WRITTEN TASKS:
1. In the passage below on a car and a dropped ball, what vertical velocity does the ball reach 0.5 seconds after release?
2. Write the next part of the passage on a car and a dropped ball, picking up after its final sentence.

Initially, the car's velocity is zero, since it starts from rest. Over time, as it continues to accelerate at this constant rate, its speed grows linearly. For example, after 5 seconds, the car achieves a speed of \(10 \mathrm{\ m/s}\), calculated using the formula:

• \( v = u + at \)

Here, \(u\) is the initial velocity (0 in this case), \(a\) is the acceleration, and \(t\) is time. Understanding constant acceleration is crucial for solving motion problems, especially when dissecting projectile motion.

Vertical velocity is a component of an object's velocity in the vertical direction. When the ball is dropped from the car, it initially has no vertical speed because it isn't thrown downward; it begins dropping from rest.
As soon as the ball is released, the force of gravity acts on it, imparting acceleration downwards at \(10 \mathrm{\ m/s^2}\). As a result, its vertical velocity increases over time.
To find this velocity after \(0.5\) seconds, we use:

• \( v_y = u_y + g \times t \)

Where \(u_y\) is the initial vertical velocity (0), \(g\) is the acceleration due to gravity, and \(t\) is time. This gives:
\(v_y = 0 + 10 \times 0.5 = 5 \mathrm{\ m/s}\).
This shows how gravity affects a projectile's vertical velocity over time.

Horizontal velocity is the velocity of an object moving parallel to the horizontal plane. Unlike vertical velocity, horizontal velocity remains constant if there's no external force acting on it, such as air resistance.
In this exercise, the ball inherits the car's horizontal speed at the moment it's released. This speed is maintained since horizontal motion is unaffected by gravity.

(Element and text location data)

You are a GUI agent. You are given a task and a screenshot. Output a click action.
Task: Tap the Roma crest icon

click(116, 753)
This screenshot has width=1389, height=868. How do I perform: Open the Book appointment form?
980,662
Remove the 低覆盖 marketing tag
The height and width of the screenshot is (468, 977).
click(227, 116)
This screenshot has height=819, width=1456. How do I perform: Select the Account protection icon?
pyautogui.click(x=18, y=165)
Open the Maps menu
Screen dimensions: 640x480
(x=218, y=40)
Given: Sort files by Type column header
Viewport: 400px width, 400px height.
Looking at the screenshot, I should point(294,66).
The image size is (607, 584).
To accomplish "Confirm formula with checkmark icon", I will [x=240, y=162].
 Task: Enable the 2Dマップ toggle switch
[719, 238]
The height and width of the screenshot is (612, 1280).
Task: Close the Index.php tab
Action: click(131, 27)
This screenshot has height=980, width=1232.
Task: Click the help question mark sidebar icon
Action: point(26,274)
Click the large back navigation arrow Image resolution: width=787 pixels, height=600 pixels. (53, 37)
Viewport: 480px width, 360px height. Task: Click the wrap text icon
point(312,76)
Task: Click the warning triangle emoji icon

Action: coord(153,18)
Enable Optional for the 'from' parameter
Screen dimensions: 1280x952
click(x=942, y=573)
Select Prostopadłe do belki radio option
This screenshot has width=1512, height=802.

THE RESPONSES:
1. The ball's vertical velocity after 0.5 seconds is 5 m/s.

2.
The horizontal velocity, \(v_x\), is thus the same as the car's speed at the time of release, which is \(10 \mathrm{\ m/s}\).
Understanding horizontal velocity is key to analyzing projectile motion, as it allows us to isolate and evaluate the distinct forces acting on the object in motion.

The resultant velocity is the combined velocity of an object considering both its horizontal and vertical components. It gives us the actual speed and direction of an object in projectile motion.
To determine the resultant velocity of the ball, we combine its horizontal velocity, \(v_x = 10 \mathrm{\ m/s}\), and its vertical velocity, \(v_y = 5 \mathrm{\ m/s}\), at \(0.5\) seconds after release.
The formula to calculate the resultant velocity is:

• \( v = \sqrt{v_x^2 + v_y^2} \)

By substituting the known values:
\( v = \sqrt{10^2 + 5^2} = \sqrt{100 + 25} = \sqrt{125} = 5\sqrt{5} \mathrm{\ m/s} \).
This resultant velocity helps us understand the ball's actual trajectory and how both gravity and initial conditions affect its path.